• **DOCUMENT PASSAGE**:
Integration of LVM with Hadoop Cluster and providing Elasticity to DataNode Storage

Published in

Geek Culture

10 min readMay 30, 2021

In Linux, Logical Volume Manager (LVM) is a device mapper framework that provides logical volume management for the Linux kernel. Most modern Linux distributions are LVM-aware to the point of being able to have their root file systems on a logical volume.

Heinz Mauelshagen wrote the original LVM code in 1998 when he was working at Sistina Software, taking its primary design guidelines from the HP-UX’s volume manager.

Volume management creates a layer of abstraction over physical storage, allowing you to create logical storage volumes. This provides much greater flexibility in a number of ways than using physical storage directly. In addition, the hardware storage configuration is hidden from the software so it can be resized and moved without stopping applications or unmounting file systems. This can reduce operational costs.

Logical volumes provide the following advantages over using physical storage directly:

Flexible capacity

When using logical volumes, file systems can extend across multiple disks, since you can aggregate disks and partitions into a single logical volume.

Resizeable storage pools

You can extend logical volumes or reduce logical volumes in size with simple software commands, without reformatting and repartitioning the underlying disk devices.

Online data relocation

To deploy newer, faster, or more resilient storage subsystems, you can move data while your system is active. Data can be rearranged on disks while the disks are in use. For example, you can empty a hot-swappable disk before removing it.

Convenient device naming

Logical storage volumes can be managed in user-defined and custom-named groups.

Disk striping

You can create a logical volume that stripes data across two or more disks. This can dramatically increase throughput.

Mirroring volumes

Logical volumes provide a convenient way to configure a mirror for your data.

Volume snapshots

Using logical volumes, you can take device snapshots for consistent backups or test the effect of changes without affecting the real data.

Thin volumes

Logical volumes can be thinly provisioned. This allows you to create logical volumes that are larger than the available extents.

Cache volumes

A cache logical volume uses a small logical volume consisting of fast block devices (such as SSD drives) to improve the performance of a larger and slower logical volume by storing the frequently used blocks on the smaller, faster logical volume.

LVM ARCHITECTURE OVERVIEW

The underlying physical storage unit of an LVM logical volume is a block device such as a partition or whole disk. This device is initialized as an LVM physical volume (PV).

To create an LVM logical volume, the physical volumes are combined into a volume group (VG). This creates a pool of disk space out of which LVM logical volumes (LVs) can be allocated. This process is analogous to the way in which disks are divided into partitions. A logical volume is used by file systems and applications (such as databases).

APACHE HADOOP

The Apache Hadoop software library is a framework that allows for the distributed processing of large data sets across clusters of computers using simple programming models. It is designed to scale up from single servers to thousands of machines, each offering local computation and storage. Rather than rely on hardware to deliver high availability, the library itself is designed to detect and handle failures at the application layer, so delivering a highly available service on top of a cluster of computers, each of which may be prone to failures.

• **GIVEN INFORMATION**:
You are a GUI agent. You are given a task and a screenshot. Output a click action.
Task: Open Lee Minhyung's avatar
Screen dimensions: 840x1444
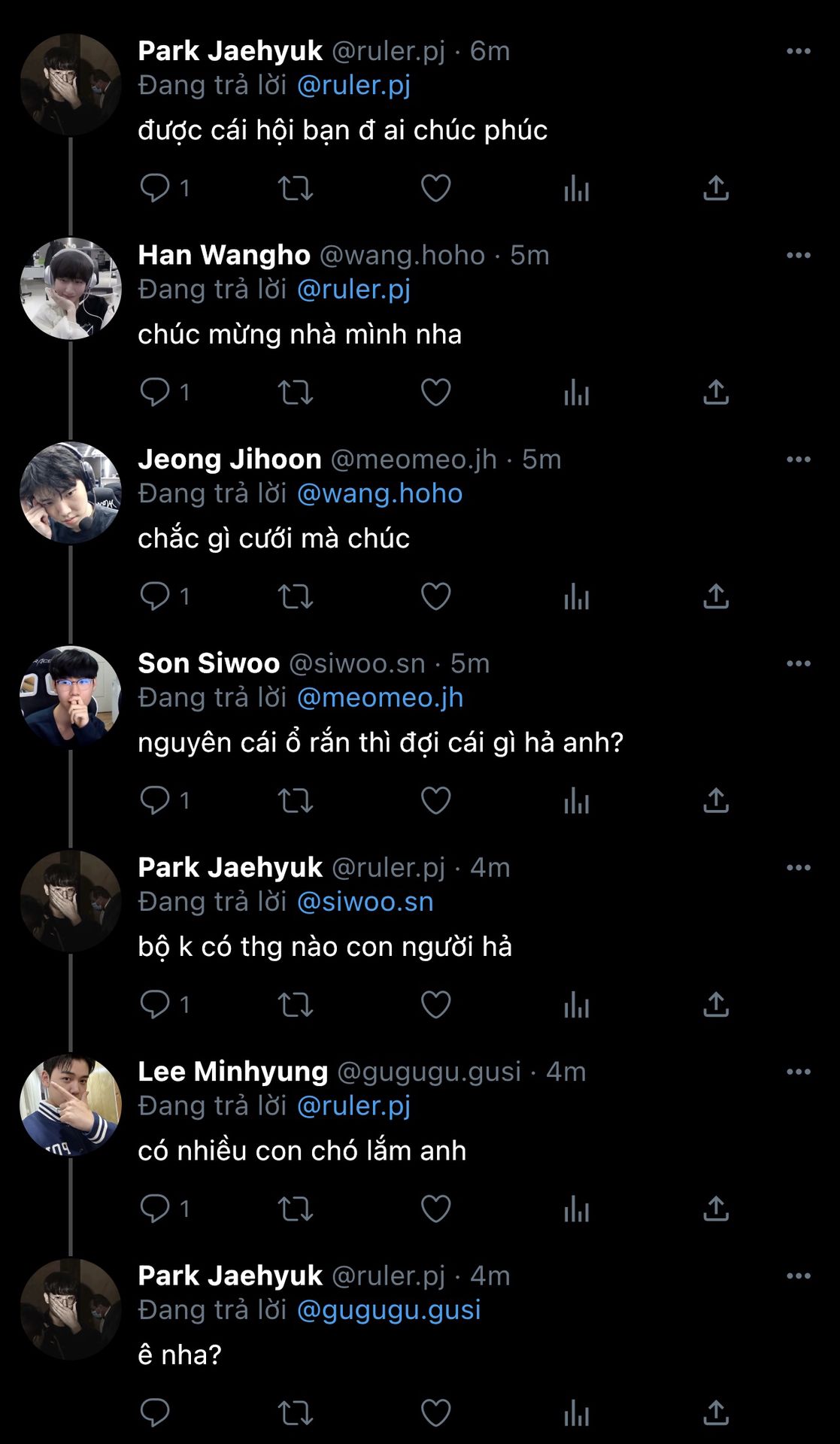71,1105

• **WORK TO DO**:
1. According to the LVM and Hadoop article, whose volume manager supplied the primary design guidelines for the original LVM code?
2. Reproduce the part of the LVM and Hadoop article between "You can create" and "the real data.", inclusive.

• **REPLIES**:
1. HP-UX's volume manager

2.
You can create a logical volume that stripes data across two or more disks. This can dramatically increase throughput.

Mirroring volumes

Logical volumes provide a convenient way to configure a mirror for your data.

Volume snapshots

Using logical volumes, you can take device snapshots for consistent backups or test the effect of changes without affecting the real data.